* **Instructions to follow**
The lines to copy run from the one containing "Click the green zoom button of code window" to the end of the records below; repeat them exactly and include nothing else.

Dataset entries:
Segment Open

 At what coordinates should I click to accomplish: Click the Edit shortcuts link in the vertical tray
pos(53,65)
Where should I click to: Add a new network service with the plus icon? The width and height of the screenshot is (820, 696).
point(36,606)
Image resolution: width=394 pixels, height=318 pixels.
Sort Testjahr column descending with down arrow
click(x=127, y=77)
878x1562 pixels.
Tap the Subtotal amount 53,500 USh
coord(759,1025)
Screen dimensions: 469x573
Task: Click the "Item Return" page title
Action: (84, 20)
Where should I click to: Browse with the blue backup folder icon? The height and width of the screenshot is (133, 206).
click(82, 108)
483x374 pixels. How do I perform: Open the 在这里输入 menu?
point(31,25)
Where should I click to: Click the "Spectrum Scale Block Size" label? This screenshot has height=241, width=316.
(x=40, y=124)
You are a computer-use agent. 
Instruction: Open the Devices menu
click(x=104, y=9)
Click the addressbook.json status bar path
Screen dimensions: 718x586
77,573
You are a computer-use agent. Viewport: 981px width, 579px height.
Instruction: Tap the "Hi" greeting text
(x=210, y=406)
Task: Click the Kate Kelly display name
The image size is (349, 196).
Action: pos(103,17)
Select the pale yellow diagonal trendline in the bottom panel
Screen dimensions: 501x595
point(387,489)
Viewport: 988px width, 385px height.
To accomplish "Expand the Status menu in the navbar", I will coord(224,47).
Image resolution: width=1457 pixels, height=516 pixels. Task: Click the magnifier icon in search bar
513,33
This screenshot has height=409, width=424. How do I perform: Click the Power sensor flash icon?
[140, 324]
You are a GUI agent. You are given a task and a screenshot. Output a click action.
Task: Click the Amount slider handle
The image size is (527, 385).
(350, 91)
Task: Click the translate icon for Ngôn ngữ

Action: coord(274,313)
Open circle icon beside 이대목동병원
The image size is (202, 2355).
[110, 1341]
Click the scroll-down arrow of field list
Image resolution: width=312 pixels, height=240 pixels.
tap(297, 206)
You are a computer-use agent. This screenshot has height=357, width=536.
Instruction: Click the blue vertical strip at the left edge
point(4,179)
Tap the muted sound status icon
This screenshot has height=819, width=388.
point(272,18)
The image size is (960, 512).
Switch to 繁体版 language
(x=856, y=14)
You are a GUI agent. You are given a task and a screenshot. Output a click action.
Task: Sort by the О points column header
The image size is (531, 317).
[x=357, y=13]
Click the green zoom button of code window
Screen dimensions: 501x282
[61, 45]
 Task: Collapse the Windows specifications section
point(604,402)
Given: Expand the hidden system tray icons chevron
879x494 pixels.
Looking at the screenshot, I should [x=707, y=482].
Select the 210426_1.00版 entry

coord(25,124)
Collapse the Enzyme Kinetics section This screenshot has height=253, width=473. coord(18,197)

Segment Closed

* **Result for this exercise**
Click the green zoom button of code window
Screen dimensions: 501x282
[61, 45]
 Task: Collapse the Windows specifications section
point(604,402)
Given: Expand the hidden system tray icons chevron
879x494 pixels.
Looking at the screenshot, I should [x=707, y=482].
Select the 210426_1.00版 entry

coord(25,124)
Collapse the Enzyme Kinetics section This screenshot has height=253, width=473. coord(18,197)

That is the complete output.